Leo un adjetivo, descabalgado, trabucado, como si me tropezara con él a mitad de frase, como el que camina sin luz por un pasillo a oscuras. Hay literatura que brota del texto en una ceguera temporal, un apagón violento, una incomprensión momentánea. No es producto de metáforas vaporosas, adjetivos elegidos con precisión, impecable labor de orfebrería. No. Es algo más abrupto, imperceptible. Surge cuando una palabra se escapa del texto como si el maestro escritor hubiera errado el golpe de cincel y arruinara, con el fallo, toda la escultura. Una esquirla solitaria de mármol que se ha caído por la rendija del ascensor y se zambulle en el vacío para perderse. Ese instante, ese segundo, es donde el lector, desesperadamente, continúa leyendo para salir a golpe de remo de un meandro arenoso para evitar que se enfangue la historia. Nunca un texto recién escrito puede ser literatura. Como la viga no es viga hasta que pasan los años y toma conciencia de que sujeta el tejado, ni la teja es teja hasta que adquiere el oficio de endurecerse sin romperse, para repeler las trombas en las tormentas y las gotas de agua más livianas en las lloviznas. Algunos cuentan que la literatura es la maestría, lo excelso, muy al contrario creo que la literatura es cómo llega el lector ahí, el sendero plagado de taras que recorre. Exige un esfuerzo y cierta esclavitud. El lector, pese al fallo, en un acto de fe, rechazando la libertad de su criterio, enconado en no soltar la mano del escritor en esa décima maldita, continúa leyendo. Hay lectores que acompañan al escritor al cadalso, a la frontera del olvido. Este viaje se realiza siempre en vida de los dos. Existen escritores que escriben agonizando, su obra se muere con cada lectura del lector sabio que intuye que lo está acompañando a su expulsión del parnaso, tras la muerte. Los libros necesitan miles de lecturas para ser literatura, sin la sabiduría de los lectores pasados no sabríamos por dónde empezar, ni cómo orientarnos. Así que cuando sopla el levante en el texto y los lomos de los adjetivos se erizan poniéndose del revés, ocurre que lo limpio y lo grandioso se aleja. Las musas comienzan, cuando estamos releyendo, a matarse unas a otras de aburrimiento, ahí surge el gran secreto. En la pura imperfección cuando, en frases salpicadas de cieno, los adjetivos de barro atrapan los cuerpos de cientos de insectos muertos que son los acentos y las comas.

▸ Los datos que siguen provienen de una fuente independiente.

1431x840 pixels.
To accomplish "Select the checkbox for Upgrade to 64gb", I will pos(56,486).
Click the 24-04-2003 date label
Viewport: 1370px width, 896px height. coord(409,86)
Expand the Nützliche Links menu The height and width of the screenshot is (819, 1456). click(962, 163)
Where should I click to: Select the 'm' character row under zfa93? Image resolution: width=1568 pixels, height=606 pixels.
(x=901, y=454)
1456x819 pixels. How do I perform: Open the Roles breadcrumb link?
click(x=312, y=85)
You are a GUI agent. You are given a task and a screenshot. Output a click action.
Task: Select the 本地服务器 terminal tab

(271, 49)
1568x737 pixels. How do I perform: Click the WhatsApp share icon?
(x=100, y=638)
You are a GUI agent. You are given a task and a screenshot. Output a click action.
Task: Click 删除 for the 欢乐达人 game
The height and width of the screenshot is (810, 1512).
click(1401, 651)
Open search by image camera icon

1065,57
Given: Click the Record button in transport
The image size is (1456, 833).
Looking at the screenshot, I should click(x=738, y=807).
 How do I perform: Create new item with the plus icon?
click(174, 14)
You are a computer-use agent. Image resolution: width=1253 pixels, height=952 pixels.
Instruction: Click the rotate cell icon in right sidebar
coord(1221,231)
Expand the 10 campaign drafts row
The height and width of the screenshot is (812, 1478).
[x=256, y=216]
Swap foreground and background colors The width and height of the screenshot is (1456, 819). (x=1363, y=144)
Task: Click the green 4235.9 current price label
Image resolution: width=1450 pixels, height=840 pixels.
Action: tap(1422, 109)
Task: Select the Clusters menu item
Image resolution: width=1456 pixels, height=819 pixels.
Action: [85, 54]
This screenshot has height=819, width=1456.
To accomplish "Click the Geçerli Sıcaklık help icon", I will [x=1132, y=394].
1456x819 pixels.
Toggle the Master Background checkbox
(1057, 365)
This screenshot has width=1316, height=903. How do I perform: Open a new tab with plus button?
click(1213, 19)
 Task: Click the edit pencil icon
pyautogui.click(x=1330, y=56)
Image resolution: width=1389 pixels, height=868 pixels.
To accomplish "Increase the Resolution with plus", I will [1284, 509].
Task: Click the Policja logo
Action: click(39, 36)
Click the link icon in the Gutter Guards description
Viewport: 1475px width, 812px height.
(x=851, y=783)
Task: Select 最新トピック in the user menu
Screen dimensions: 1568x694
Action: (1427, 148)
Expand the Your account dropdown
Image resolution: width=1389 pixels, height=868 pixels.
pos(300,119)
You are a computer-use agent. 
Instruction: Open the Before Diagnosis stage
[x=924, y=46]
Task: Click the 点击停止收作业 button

Pasamos la mano por el texto y la recogemos repleta de polvo porque lleva años sin que nadie lo lea. Avanzamos con fidelidad, de nuevo en un acto de fe en la creación, en la mística de las palabras, en su musicalidad inarmónica, en las aliteraciones imprevistas de un mal traductor, pequeñas y fofas nubes que se han desgajado de una nube grande y hermosa que es nuestra lengua. Ese día, el lector posee el poder de sanación casi místico de alargar el impulso creativo del escritor. El lector puede acariciar la mancha de nacimiento del texto, las palabras desorientadas, núbiles, tan frágiles como un recién nacido, tanto que parece que la página va reventar en mil pedazos sin posibilidad de restauración en la derrota.
Por ello, ningún texto recién escrito ,en el que las moléculas que conforman cada palabra giran a la velocidad de la luz como estrellas catapultadas, puede ser bautizado como literatura. El calor de los ojos que leen, la fe, la compresión, la fidelidad, la promesa para seguir leyendo y salvar el texto, eso es la literatura. Repito, es en los textos deformes, rotos, con frases quebradas, como abetos salvajes que con sus ramas secas se protegen como un puerco espín, cuando la escritura va más allá y con suerte adquiere, sin llegar a aprehenderla en propiedad, sólo en ese vivaz usufructo, marchamo de eternidad. Únicamente entrando de lleno en el lenguaje derribado de un escritor, salvándolo, sorteándolo, casi con una amistad y admiración incólume, con la lectura desasosegada, se avanza en una unión colosal. Y sólo en determinados casos, cuando esa sociedad desigual quiebra la resistencia del lector y arrasa su criterio, ocurre el milagro, es posible viajar al infierno de las palabras que para escribir ese texto fueron desechadas por su autor, sostener entre las manos, no el texto que estamos leyendo, sino el que pudo ser y que nunca fue elegido.